POLICE are facing a struggle to enforce the nationwide coronavirus lockdown due to over-stretched resources and public confusion about government advice, it has been claimed.
The warnings came as officers in some regions began patrolling streets yesterday following new rulings by Boris Johnson which included a ban on more than two people meeting outside.
They were seen challenging groups of youths and other people in central London and Manchester city centre, while mounted police on horses dispersed gatherings in Bow, east London.
And in Coventry, neighbourhood officers found a group of 20 standing ‘shoulder to shoulder’ while tucking into a barbecue buffet, West Midlands Police said. The gathering included people in their 60s and a toddler.
Young people were also dispersed from the beach in Tynemouth, Tyne and Wear, and a children’s play area in Maidstone, Kent.
It comes as police chiefs said officers were facing difficulties with the new rules, while headteachers criticised ‘mixed messages’ from ministers.
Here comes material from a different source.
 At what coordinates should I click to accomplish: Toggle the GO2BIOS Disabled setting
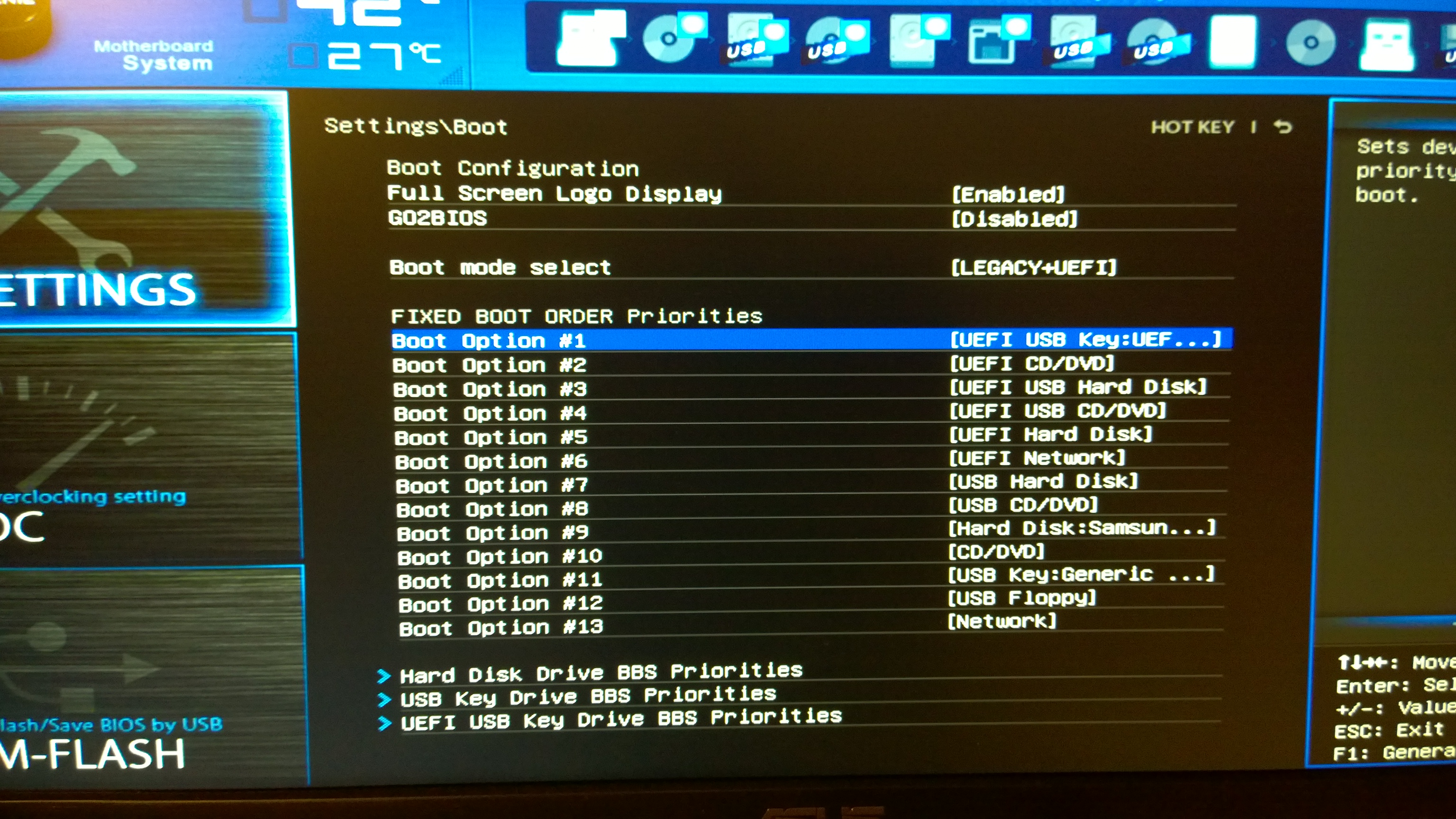tap(1015, 219)
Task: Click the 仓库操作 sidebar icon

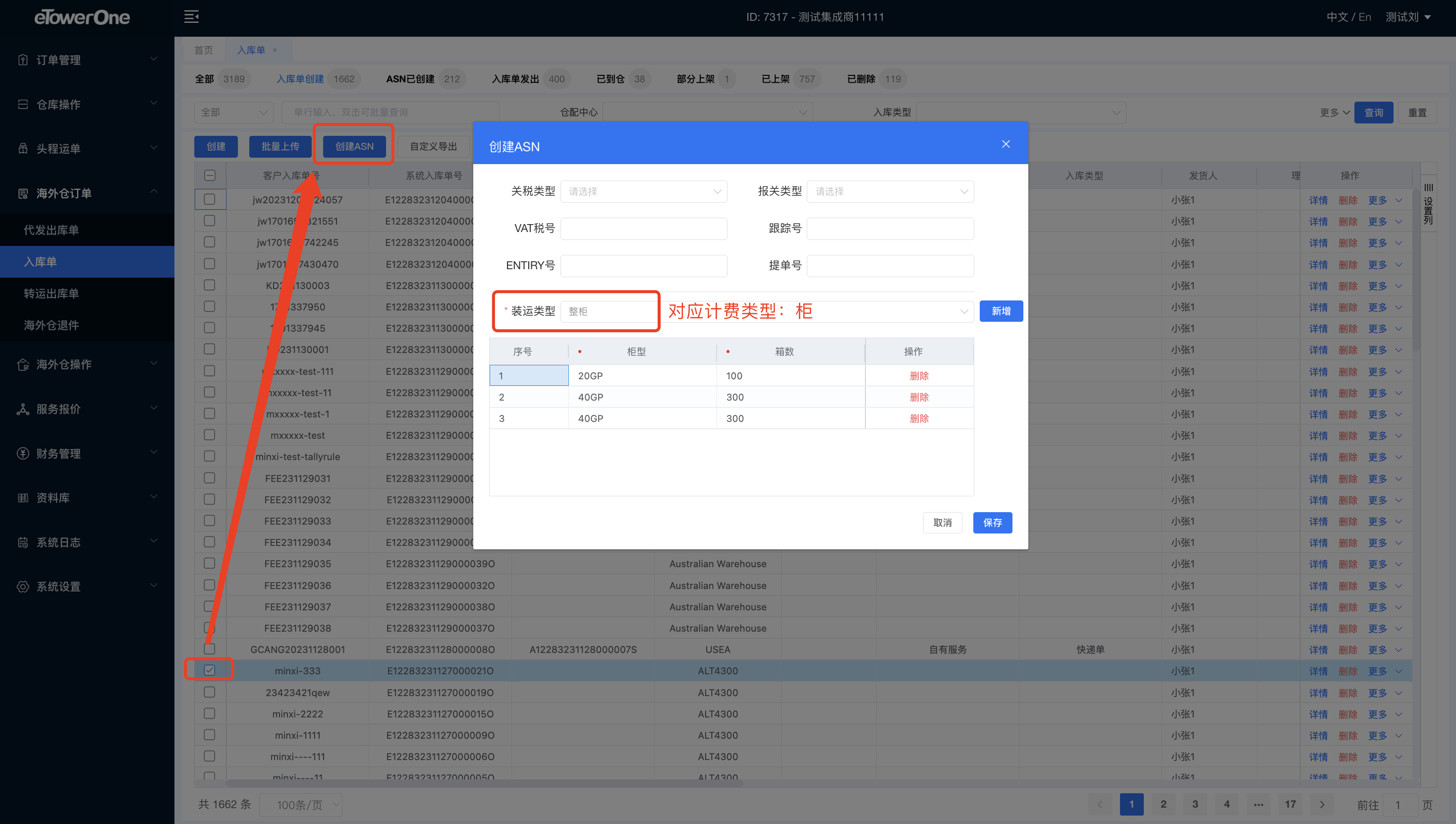Action: [23, 105]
Government officials said officers will be empowered ‘by Thursday at the latest’ to issue fines upwards of £30 for anyone caught flouting the rules.
But the former chief constable of Greater Manchester Police, Sir Peter Fahy, told BBC Breakfast that forces were ‘already very stretched’ following years of cuts.
He said: ‘There is no way, really, that the police can enforce this using powers — it has got to be because the public hugely support it, that there is peer pressure and there is continuing clarification from government about the message.’
The virus itself is also adding to staff shortages. Figures from Greater Manchester yesterday revealed that of its 1,066 officers and staff, around ten per cent are currently self-isolating or off sick with the virus.
Ken Marsh, chairman of the Metropolitan Police Federation, which represents officers in London, told Sky News the new measures would prove to be a ‘real challenge’ and ‘very difficult’.
He added: ‘We will be dealing with it, but I’m not sure we will have the resources to be able to see it through.’
Meanwhile the National Association of Head Teachers also criticised Monday’s lockdown announcement, saying it has triggered confusion and ‘scared off’ some teaching staff and children of key workers from attending schools.
A government spokesman said: ‘We are closely monitoring the situation and will continue to work with local authorities to ensure schools and colleges get the help and support they need.’